(Extracted data entries)
-*-*-

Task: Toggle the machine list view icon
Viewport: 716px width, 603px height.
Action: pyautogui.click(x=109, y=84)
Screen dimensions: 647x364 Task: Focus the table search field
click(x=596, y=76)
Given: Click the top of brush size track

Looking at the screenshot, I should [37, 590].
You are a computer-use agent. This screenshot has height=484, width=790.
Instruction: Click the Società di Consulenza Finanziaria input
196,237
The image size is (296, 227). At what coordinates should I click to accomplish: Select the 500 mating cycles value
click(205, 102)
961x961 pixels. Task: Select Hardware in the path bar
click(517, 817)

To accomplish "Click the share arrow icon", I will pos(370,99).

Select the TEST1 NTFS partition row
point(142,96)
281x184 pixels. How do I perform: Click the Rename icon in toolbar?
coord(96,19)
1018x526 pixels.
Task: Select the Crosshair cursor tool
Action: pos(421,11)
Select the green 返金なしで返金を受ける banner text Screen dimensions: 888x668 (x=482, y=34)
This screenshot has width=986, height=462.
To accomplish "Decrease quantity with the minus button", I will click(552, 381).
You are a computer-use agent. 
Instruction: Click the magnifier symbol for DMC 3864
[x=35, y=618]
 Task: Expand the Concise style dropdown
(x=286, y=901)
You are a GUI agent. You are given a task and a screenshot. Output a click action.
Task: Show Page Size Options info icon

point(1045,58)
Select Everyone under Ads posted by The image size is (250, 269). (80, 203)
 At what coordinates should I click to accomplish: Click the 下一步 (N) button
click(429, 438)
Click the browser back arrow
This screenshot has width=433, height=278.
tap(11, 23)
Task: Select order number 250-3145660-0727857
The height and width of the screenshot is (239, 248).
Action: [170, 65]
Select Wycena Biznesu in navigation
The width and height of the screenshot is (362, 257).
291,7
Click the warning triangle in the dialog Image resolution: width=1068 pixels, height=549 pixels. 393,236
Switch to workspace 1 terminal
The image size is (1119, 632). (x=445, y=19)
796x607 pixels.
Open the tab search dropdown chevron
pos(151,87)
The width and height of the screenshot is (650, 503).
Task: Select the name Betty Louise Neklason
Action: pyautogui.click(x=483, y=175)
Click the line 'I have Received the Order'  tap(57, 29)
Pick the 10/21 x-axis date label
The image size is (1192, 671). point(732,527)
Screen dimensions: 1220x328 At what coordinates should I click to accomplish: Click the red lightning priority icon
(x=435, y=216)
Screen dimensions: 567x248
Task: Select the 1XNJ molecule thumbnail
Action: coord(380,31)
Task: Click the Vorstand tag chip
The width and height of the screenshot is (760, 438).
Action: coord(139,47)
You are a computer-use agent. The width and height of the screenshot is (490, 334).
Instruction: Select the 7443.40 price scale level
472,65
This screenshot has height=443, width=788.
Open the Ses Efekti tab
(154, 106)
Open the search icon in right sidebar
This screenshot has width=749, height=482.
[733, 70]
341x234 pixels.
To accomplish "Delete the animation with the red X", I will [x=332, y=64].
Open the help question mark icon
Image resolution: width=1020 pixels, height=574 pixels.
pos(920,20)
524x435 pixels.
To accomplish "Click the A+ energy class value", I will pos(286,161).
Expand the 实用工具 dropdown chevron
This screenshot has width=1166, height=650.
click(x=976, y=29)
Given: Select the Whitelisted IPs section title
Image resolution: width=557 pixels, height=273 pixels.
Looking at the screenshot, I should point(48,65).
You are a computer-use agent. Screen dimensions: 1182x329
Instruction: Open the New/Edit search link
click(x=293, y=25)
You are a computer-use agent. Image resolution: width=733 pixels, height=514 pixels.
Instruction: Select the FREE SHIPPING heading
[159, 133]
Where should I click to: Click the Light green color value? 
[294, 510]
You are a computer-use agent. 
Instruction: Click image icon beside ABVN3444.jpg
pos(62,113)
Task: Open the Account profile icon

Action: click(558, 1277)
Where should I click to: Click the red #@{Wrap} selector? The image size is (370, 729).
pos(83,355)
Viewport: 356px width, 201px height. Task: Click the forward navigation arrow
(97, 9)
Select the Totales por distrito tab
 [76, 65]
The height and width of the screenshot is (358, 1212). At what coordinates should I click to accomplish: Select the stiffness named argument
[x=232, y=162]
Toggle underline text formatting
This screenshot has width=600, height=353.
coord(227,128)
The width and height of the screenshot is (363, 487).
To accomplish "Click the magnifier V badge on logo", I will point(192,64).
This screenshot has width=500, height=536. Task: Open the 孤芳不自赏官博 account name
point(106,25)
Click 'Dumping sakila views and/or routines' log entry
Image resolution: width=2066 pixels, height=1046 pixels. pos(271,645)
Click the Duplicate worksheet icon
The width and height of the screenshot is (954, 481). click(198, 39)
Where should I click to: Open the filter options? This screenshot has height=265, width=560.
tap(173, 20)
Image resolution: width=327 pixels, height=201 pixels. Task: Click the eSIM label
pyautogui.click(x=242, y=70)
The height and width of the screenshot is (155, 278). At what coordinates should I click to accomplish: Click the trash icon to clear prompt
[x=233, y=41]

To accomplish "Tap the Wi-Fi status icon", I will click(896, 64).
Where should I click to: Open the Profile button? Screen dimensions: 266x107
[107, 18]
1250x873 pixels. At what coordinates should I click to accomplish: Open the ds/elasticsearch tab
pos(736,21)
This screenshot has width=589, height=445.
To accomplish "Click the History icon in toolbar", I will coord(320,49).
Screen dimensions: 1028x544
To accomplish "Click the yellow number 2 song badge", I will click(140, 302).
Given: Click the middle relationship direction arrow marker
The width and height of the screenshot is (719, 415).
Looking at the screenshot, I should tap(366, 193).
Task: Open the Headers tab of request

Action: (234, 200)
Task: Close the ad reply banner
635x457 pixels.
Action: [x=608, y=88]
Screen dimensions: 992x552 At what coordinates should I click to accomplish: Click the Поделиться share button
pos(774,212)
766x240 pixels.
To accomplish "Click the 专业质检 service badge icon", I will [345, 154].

-*-*-

YOUR GOAL>
Repeat every one of the records above without changing a single character.

OUTPUT>
Task: Toggle the machine list view icon
Viewport: 716px width, 603px height.
Action: pyautogui.click(x=109, y=84)
Screen dimensions: 647x364 Task: Focus the table search field
click(x=596, y=76)
Given: Click the top of brush size track

Looking at the screenshot, I should [37, 590].
You are a computer-use agent. This screenshot has height=484, width=790.
Instruction: Click the Società di Consulenza Finanziaria input
196,237
The image size is (296, 227). At what coordinates should I click to accomplish: Select the 500 mating cycles value
click(205, 102)
961x961 pixels. Task: Select Hardware in the path bar
click(517, 817)

To accomplish "Click the share arrow icon", I will pos(370,99).

Select the TEST1 NTFS partition row
point(142,96)
281x184 pixels. How do I perform: Click the Rename icon in toolbar?
coord(96,19)
1018x526 pixels.
Task: Select the Crosshair cursor tool
Action: pos(421,11)
Select the green 返金なしで返金を受ける banner text Screen dimensions: 888x668 (x=482, y=34)
This screenshot has width=986, height=462.
To accomplish "Decrease quantity with the minus button", I will click(552, 381).
You are a computer-use agent. 
Instruction: Click the magnifier symbol for DMC 3864
[x=35, y=618]
 Task: Expand the Concise style dropdown
(x=286, y=901)
You are a GUI agent. You are given a task and a screenshot. Output a click action.
Task: Show Page Size Options info icon

point(1045,58)
Select Everyone under Ads posted by The image size is (250, 269). (80, 203)
 At what coordinates should I click to accomplish: Click the 下一步 (N) button
click(429, 438)
Click the browser back arrow
This screenshot has width=433, height=278.
tap(11, 23)
Task: Select order number 250-3145660-0727857
The height and width of the screenshot is (239, 248).
Action: [170, 65]
Select Wycena Biznesu in navigation
The width and height of the screenshot is (362, 257).
291,7
Click the warning triangle in the dialog Image resolution: width=1068 pixels, height=549 pixels. 393,236
Switch to workspace 1 terminal
The image size is (1119, 632). (x=445, y=19)
796x607 pixels.
Open the tab search dropdown chevron
pos(151,87)
The width and height of the screenshot is (650, 503).
Task: Select the name Betty Louise Neklason
Action: pyautogui.click(x=483, y=175)
Click the line 'I have Received the Order'  tap(57, 29)
Pick the 10/21 x-axis date label
The image size is (1192, 671). point(732,527)
Screen dimensions: 1220x328 At what coordinates should I click to accomplish: Click the red lightning priority icon
(x=435, y=216)
Screen dimensions: 567x248
Task: Select the 1XNJ molecule thumbnail
Action: coord(380,31)
Task: Click the Vorstand tag chip
The width and height of the screenshot is (760, 438).
Action: coord(139,47)
You are a computer-use agent. The width and height of the screenshot is (490, 334).
Instruction: Select the 7443.40 price scale level
472,65
This screenshot has height=443, width=788.
Open the Ses Efekti tab
(154, 106)
Open the search icon in right sidebar
This screenshot has width=749, height=482.
[733, 70]
341x234 pixels.
To accomplish "Delete the animation with the red X", I will [x=332, y=64].
Open the help question mark icon
Image resolution: width=1020 pixels, height=574 pixels.
pos(920,20)
524x435 pixels.
To accomplish "Click the A+ energy class value", I will pos(286,161).
Expand the 实用工具 dropdown chevron
This screenshot has width=1166, height=650.
click(x=976, y=29)
Given: Select the Whitelisted IPs section title
Image resolution: width=557 pixels, height=273 pixels.
Looking at the screenshot, I should point(48,65).
You are a computer-use agent. Screen dimensions: 1182x329
Instruction: Open the New/Edit search link
click(x=293, y=25)
You are a computer-use agent. Image resolution: width=733 pixels, height=514 pixels.
Instruction: Select the FREE SHIPPING heading
[159, 133]
Where should I click to: Click the Light green color value? 
[294, 510]
You are a computer-use agent. 
Instruction: Click image icon beside ABVN3444.jpg
pos(62,113)
Task: Open the Account profile icon

Action: click(558, 1277)
Where should I click to: Click the red #@{Wrap} selector? The image size is (370, 729).
pos(83,355)
Viewport: 356px width, 201px height. Task: Click the forward navigation arrow
(97, 9)
Select the Totales por distrito tab
 [76, 65]
The height and width of the screenshot is (358, 1212). At what coordinates should I click to accomplish: Select the stiffness named argument
[x=232, y=162]
Toggle underline text formatting
This screenshot has width=600, height=353.
coord(227,128)
The width and height of the screenshot is (363, 487).
To accomplish "Click the magnifier V badge on logo", I will point(192,64).
This screenshot has width=500, height=536. Task: Open the 孤芳不自赏官博 account name
point(106,25)
Click 'Dumping sakila views and/or routines' log entry
Image resolution: width=2066 pixels, height=1046 pixels. pos(271,645)
Click the Duplicate worksheet icon
The width and height of the screenshot is (954, 481). click(198, 39)
Where should I click to: Open the filter options? This screenshot has height=265, width=560.
tap(173, 20)
Image resolution: width=327 pixels, height=201 pixels. Task: Click the eSIM label
pyautogui.click(x=242, y=70)
The height and width of the screenshot is (155, 278). At what coordinates should I click to accomplish: Click the trash icon to clear prompt
[x=233, y=41]

To accomplish "Tap the Wi-Fi status icon", I will click(896, 64).
Where should I click to: Open the Profile button? Screen dimensions: 266x107
[107, 18]
1250x873 pixels. At what coordinates should I click to accomplish: Open the ds/elasticsearch tab
pos(736,21)
This screenshot has width=589, height=445.
To accomplish "Click the History icon in toolbar", I will coord(320,49).
Screen dimensions: 1028x544
To accomplish "Click the yellow number 2 song badge", I will click(140, 302).
Given: Click the middle relationship direction arrow marker
The width and height of the screenshot is (719, 415).
Looking at the screenshot, I should tap(366, 193).
Task: Open the Headers tab of request

Action: (234, 200)
Task: Close the ad reply banner
635x457 pixels.
Action: [x=608, y=88]
Screen dimensions: 992x552 At what coordinates should I click to accomplish: Click the Поделиться share button
pos(774,212)
766x240 pixels.
To accomplish "Click the 专业质检 service badge icon", I will [345, 154].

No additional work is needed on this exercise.